"Do you know him?"

"Slightly," I answered, coldly.

He coloured.

"I am sorry if I"—

"Not at all," I said. "All that concerns him is quite a matter of indifference to me."

There was a pause, and then, by tacit mutual consent, the topic was not renewed. The men spoke of other things, and I sat in silence.

So Howard had killed himself—was dying in this way, like a poisoned rat. It was, as I had said, a matter of indifference to me. I did not feel one pulse of sorrow or regret. It is strange how completely and entirely these emotions of love, affection, friendship, hate expire, and leave no trace of their past existence.

I hear and read much of "lingering memories," "clinging remembrance," but for me the tender track of a past affection does not exist.
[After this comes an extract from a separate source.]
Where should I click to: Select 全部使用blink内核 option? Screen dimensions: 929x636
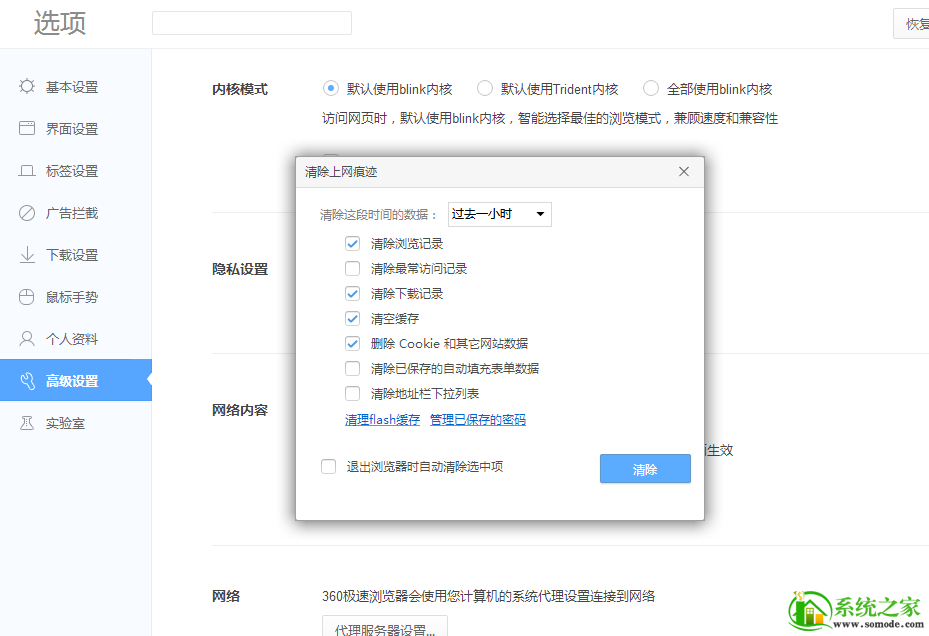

He had, as I had told him, cut out our friendship by the roots, and I heard now of his approaching death as that of an absolute stranger.
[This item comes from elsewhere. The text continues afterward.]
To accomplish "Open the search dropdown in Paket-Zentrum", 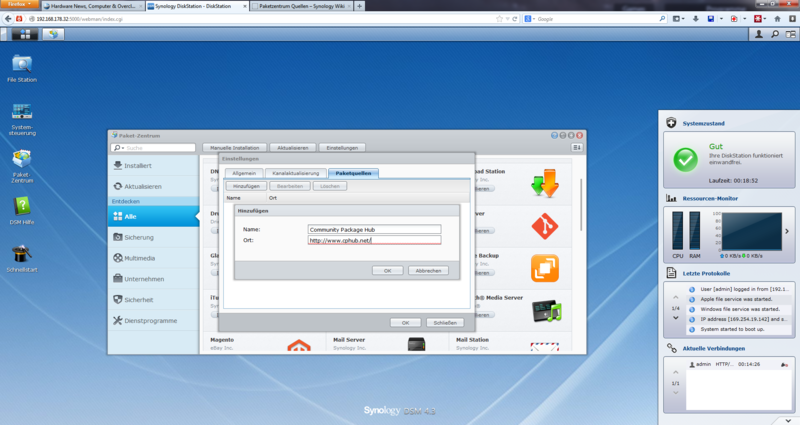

I wondered idly where was that softening influence, and on what sort of natures did it act, that is supposed to survive all dead attachments, all broken friendships. Certainly, according to tradition, it seemed as if I ought now to feel some sort of emotion at hearing the fate of a man who had once held so large a share of my affections.

There ought to have been some touch of sentimental sadness in my thoughts, some recollections of first days together, and so on. But there was none. By that night's work he had made himself as nothing to me henceforward.